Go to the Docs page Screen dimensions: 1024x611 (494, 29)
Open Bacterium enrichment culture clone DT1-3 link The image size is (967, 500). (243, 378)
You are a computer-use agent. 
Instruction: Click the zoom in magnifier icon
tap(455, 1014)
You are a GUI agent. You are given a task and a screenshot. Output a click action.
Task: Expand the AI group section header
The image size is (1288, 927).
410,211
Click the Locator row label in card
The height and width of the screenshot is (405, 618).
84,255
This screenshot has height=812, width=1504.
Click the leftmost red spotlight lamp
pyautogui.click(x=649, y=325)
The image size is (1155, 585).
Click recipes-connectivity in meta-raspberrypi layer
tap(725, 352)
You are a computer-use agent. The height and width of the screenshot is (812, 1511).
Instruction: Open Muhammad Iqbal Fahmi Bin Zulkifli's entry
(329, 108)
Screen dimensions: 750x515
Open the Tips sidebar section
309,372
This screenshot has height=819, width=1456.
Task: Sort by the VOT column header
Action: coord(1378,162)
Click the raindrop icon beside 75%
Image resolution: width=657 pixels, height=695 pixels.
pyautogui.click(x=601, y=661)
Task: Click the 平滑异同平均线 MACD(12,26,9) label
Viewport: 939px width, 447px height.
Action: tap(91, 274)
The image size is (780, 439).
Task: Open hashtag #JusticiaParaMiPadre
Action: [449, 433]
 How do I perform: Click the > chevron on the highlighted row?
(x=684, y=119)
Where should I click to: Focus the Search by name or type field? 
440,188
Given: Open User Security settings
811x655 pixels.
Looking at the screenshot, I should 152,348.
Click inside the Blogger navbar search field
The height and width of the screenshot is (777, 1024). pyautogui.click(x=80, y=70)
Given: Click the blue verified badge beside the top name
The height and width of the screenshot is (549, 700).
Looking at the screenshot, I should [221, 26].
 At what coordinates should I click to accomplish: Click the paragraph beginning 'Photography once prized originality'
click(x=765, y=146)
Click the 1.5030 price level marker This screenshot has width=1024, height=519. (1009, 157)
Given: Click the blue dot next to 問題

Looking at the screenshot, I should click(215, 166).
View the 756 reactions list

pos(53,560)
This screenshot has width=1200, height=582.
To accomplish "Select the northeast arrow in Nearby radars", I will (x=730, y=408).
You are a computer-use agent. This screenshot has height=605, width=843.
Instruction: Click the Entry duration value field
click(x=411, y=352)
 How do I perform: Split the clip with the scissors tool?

◆ What to work on: Write the material out again word for word.

◆ Answer to this task:
Go to the Docs page Screen dimensions: 1024x611 (494, 29)
Open Bacterium enrichment culture clone DT1-3 link The image size is (967, 500). (243, 378)
You are a computer-use agent. 
Instruction: Click the zoom in magnifier icon
tap(455, 1014)
You are a GUI agent. You are given a task and a screenshot. Output a click action.
Task: Expand the AI group section header
The image size is (1288, 927).
410,211
Click the Locator row label in card
The height and width of the screenshot is (405, 618).
84,255
This screenshot has height=812, width=1504.
Click the leftmost red spotlight lamp
pyautogui.click(x=649, y=325)
The image size is (1155, 585).
Click recipes-connectivity in meta-raspberrypi layer
tap(725, 352)
You are a computer-use agent. The height and width of the screenshot is (812, 1511).
Instruction: Open Muhammad Iqbal Fahmi Bin Zulkifli's entry
(329, 108)
Screen dimensions: 750x515
Open the Tips sidebar section
309,372
This screenshot has height=819, width=1456.
Task: Sort by the VOT column header
Action: coord(1378,162)
Click the raindrop icon beside 75%
Image resolution: width=657 pixels, height=695 pixels.
pyautogui.click(x=601, y=661)
Task: Click the 平滑异同平均线 MACD(12,26,9) label
Viewport: 939px width, 447px height.
Action: tap(91, 274)
The image size is (780, 439).
Task: Open hashtag #JusticiaParaMiPadre
Action: [449, 433]
 How do I perform: Click the > chevron on the highlighted row?
(x=684, y=119)
Where should I click to: Focus the Search by name or type field? 
440,188
Given: Open User Security settings
811x655 pixels.
Looking at the screenshot, I should 152,348.
Click inside the Blogger navbar search field
The height and width of the screenshot is (777, 1024). pyautogui.click(x=80, y=70)
Given: Click the blue verified badge beside the top name
The height and width of the screenshot is (549, 700).
Looking at the screenshot, I should [221, 26].
 At what coordinates should I click to accomplish: Click the paragraph beginning 'Photography once prized originality'
click(x=765, y=146)
Click the 1.5030 price level marker This screenshot has width=1024, height=519. (1009, 157)
Given: Click the blue dot next to 問題

Looking at the screenshot, I should click(215, 166).
View the 756 reactions list

pos(53,560)
This screenshot has width=1200, height=582.
To accomplish "Select the northeast arrow in Nearby radars", I will (x=730, y=408).
You are a computer-use agent. This screenshot has height=605, width=843.
Instruction: Click the Entry duration value field
click(x=411, y=352)
 How do I perform: Split the clip with the scissors tool?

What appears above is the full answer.